## Exercise brief
Please report each line of the data below that contains "more".
===== Supplied records =====
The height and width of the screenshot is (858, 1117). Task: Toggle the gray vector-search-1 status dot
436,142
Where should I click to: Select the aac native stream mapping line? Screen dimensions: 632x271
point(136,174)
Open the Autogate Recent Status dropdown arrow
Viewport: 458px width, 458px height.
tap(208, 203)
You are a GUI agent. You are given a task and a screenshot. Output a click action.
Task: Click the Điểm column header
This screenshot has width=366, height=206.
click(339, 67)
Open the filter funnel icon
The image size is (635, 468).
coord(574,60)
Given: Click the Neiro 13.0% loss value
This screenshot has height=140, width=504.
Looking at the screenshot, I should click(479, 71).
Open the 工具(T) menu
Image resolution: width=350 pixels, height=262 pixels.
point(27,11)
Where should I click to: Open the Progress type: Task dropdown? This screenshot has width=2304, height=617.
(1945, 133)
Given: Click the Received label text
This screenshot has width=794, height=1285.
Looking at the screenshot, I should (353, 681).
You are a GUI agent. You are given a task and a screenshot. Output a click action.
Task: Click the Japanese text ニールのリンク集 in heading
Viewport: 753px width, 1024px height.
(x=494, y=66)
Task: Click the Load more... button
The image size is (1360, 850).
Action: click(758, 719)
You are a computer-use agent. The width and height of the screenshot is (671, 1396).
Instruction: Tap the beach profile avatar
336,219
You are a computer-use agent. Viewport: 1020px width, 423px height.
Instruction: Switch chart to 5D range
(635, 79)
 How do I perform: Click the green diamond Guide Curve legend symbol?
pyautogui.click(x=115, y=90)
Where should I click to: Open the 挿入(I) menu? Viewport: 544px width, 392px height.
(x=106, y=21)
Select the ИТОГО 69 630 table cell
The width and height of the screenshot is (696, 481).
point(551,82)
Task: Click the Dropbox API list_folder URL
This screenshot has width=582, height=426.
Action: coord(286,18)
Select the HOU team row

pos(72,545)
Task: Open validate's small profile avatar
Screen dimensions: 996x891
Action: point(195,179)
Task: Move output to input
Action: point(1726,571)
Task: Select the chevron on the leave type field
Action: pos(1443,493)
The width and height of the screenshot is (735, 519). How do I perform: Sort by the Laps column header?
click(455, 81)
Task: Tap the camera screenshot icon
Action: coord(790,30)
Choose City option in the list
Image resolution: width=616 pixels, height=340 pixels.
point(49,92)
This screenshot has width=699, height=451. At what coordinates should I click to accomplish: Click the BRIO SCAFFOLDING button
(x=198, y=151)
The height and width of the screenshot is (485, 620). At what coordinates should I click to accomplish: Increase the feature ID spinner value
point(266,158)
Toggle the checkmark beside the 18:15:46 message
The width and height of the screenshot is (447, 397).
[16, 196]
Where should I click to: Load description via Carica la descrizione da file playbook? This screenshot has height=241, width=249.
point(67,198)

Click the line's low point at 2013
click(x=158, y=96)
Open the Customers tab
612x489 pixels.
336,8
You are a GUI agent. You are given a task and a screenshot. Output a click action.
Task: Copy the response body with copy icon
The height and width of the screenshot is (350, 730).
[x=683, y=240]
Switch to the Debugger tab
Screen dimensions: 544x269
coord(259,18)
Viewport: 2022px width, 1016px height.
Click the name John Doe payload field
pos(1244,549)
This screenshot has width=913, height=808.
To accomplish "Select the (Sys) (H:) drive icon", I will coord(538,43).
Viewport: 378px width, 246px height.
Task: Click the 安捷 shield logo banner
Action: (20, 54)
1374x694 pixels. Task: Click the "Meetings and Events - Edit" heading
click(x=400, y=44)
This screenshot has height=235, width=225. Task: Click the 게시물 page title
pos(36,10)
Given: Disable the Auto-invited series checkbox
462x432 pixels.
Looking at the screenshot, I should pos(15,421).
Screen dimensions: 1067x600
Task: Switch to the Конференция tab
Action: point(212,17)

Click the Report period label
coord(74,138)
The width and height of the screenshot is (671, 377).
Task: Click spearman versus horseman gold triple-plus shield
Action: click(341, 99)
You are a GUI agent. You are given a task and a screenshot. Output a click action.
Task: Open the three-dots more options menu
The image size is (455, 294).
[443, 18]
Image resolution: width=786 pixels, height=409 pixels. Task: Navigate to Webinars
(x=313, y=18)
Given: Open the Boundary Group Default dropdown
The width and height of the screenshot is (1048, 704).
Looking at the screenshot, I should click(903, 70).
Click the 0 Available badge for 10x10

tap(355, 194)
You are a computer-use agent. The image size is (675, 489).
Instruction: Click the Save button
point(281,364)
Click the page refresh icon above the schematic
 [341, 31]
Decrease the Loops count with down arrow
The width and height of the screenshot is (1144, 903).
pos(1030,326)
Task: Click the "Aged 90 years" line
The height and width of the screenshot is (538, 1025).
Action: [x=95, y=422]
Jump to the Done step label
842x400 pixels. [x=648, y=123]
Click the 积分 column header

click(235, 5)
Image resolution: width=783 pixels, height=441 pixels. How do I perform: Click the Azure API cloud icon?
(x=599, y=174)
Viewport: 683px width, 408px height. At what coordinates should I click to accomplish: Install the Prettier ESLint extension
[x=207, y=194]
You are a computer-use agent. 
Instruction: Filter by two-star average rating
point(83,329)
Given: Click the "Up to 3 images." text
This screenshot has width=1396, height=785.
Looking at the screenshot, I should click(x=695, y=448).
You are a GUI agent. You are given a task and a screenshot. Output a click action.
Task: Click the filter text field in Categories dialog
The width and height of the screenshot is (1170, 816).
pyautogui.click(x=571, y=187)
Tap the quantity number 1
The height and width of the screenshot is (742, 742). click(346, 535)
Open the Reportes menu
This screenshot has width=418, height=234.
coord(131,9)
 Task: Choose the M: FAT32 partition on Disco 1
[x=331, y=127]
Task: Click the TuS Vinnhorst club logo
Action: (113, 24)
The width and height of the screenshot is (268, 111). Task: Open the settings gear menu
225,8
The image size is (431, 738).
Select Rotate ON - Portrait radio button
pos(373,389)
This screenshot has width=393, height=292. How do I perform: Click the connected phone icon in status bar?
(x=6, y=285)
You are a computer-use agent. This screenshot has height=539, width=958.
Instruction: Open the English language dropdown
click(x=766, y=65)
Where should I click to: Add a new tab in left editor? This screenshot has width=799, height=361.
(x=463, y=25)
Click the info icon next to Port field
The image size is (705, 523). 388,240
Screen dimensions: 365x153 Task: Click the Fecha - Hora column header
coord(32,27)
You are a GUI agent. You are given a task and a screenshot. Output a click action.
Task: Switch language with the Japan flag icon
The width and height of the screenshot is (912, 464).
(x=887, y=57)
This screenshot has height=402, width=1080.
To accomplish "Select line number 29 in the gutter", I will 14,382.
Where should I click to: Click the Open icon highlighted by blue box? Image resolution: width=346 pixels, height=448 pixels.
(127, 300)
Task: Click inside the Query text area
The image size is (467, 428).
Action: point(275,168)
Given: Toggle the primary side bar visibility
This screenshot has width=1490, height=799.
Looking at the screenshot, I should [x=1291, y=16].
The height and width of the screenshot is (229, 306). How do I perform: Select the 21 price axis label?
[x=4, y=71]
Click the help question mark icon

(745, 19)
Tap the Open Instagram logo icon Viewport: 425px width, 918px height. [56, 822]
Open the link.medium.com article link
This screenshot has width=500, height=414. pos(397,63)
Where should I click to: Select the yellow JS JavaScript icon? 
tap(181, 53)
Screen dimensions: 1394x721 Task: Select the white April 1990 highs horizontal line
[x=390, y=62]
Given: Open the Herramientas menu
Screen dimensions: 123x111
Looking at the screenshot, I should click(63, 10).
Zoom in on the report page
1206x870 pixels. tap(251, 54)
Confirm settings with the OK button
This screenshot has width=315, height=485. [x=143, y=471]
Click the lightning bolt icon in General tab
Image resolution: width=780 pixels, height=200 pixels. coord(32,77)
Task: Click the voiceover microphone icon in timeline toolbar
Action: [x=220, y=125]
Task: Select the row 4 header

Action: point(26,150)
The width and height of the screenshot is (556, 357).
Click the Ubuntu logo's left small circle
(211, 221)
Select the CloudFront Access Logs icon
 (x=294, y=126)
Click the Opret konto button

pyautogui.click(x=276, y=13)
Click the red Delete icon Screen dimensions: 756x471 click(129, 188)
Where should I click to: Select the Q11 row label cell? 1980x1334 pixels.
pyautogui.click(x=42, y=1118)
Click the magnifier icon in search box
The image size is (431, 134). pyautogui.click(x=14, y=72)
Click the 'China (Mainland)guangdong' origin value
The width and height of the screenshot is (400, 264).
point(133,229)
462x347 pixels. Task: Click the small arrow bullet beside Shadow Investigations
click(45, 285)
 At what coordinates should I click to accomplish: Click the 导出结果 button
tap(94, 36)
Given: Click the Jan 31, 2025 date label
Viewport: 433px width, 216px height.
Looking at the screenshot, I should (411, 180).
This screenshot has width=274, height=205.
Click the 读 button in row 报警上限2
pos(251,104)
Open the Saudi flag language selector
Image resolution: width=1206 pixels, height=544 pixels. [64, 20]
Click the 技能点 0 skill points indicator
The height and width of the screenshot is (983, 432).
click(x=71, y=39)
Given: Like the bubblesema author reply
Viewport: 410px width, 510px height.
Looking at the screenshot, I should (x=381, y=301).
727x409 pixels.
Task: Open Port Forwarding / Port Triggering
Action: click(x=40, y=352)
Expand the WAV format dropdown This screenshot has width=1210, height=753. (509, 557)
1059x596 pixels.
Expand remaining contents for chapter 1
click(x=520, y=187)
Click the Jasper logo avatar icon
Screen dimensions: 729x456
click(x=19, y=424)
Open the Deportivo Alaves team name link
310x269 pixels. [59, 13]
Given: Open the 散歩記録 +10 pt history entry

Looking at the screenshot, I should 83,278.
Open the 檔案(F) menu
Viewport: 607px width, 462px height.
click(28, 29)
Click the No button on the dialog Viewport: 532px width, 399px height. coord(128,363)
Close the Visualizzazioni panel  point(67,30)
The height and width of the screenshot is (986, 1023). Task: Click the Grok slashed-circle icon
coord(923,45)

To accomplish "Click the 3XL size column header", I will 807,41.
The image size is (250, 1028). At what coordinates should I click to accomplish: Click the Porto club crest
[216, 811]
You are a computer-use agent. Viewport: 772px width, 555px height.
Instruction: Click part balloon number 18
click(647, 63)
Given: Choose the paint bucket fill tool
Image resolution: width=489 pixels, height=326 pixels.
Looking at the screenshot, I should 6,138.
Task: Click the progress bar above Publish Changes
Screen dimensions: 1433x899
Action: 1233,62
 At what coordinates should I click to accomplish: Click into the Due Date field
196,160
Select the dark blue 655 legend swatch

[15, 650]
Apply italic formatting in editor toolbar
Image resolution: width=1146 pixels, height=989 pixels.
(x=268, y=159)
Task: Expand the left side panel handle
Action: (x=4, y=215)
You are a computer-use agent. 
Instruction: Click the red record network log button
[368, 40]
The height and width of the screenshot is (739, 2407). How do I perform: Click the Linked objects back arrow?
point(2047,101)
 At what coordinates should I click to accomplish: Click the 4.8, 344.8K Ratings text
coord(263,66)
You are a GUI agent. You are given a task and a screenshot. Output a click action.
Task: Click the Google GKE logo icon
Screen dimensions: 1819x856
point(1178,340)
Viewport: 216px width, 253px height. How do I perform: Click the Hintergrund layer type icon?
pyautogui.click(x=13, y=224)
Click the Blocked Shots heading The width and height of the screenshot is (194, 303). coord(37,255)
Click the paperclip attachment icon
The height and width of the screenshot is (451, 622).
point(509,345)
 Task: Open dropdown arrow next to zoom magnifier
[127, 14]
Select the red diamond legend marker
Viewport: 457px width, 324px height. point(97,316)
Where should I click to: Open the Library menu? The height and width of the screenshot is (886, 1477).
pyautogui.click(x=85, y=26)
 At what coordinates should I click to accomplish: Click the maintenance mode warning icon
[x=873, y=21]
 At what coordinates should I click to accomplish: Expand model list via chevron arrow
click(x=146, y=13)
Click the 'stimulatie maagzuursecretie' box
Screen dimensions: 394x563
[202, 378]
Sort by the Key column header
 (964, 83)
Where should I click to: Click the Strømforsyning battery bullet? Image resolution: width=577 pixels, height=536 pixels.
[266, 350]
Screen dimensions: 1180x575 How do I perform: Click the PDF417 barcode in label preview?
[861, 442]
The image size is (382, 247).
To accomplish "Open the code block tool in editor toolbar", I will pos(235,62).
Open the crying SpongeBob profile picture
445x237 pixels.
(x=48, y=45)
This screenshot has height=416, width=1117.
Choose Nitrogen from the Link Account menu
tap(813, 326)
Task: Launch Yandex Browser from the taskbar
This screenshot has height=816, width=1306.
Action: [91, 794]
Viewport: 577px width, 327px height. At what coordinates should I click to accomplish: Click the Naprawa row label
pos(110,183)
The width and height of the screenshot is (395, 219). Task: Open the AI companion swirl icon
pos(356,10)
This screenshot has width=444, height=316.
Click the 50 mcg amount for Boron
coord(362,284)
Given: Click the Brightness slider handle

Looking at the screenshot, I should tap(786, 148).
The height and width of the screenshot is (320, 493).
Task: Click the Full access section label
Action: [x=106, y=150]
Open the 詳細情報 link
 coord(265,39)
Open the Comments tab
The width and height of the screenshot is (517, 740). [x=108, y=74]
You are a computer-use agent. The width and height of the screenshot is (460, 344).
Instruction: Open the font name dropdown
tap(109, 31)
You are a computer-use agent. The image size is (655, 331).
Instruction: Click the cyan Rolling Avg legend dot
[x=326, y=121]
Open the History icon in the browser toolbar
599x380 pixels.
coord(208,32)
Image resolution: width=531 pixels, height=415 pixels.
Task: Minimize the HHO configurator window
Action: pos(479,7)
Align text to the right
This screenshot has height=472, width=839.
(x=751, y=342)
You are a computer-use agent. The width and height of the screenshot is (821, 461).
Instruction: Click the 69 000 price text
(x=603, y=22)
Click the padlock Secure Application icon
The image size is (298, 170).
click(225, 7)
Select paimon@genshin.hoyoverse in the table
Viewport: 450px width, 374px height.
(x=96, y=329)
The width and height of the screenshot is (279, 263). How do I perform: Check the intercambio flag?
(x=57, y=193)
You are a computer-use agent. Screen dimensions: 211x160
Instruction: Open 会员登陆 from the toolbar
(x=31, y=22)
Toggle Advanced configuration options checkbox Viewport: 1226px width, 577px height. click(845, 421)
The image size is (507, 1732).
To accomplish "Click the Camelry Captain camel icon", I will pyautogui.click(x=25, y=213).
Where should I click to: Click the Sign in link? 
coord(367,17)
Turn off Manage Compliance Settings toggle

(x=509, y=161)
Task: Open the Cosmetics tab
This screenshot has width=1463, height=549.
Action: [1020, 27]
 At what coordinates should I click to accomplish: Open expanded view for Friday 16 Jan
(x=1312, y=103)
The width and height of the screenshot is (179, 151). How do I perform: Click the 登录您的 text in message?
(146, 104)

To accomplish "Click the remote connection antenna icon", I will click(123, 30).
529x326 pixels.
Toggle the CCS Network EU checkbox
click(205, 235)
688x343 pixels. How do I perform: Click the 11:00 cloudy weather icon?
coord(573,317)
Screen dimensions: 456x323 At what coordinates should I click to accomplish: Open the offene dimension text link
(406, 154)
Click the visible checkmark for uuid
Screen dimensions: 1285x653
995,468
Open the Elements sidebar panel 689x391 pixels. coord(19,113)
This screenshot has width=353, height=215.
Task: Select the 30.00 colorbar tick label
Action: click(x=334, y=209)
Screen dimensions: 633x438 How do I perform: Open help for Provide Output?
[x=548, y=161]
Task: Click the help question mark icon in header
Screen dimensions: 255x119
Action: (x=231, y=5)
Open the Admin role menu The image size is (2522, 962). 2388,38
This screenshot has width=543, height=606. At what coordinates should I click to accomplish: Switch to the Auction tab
=====
## Written answer
Task: Click the Load more... button
Task: Open the three-dots more options menu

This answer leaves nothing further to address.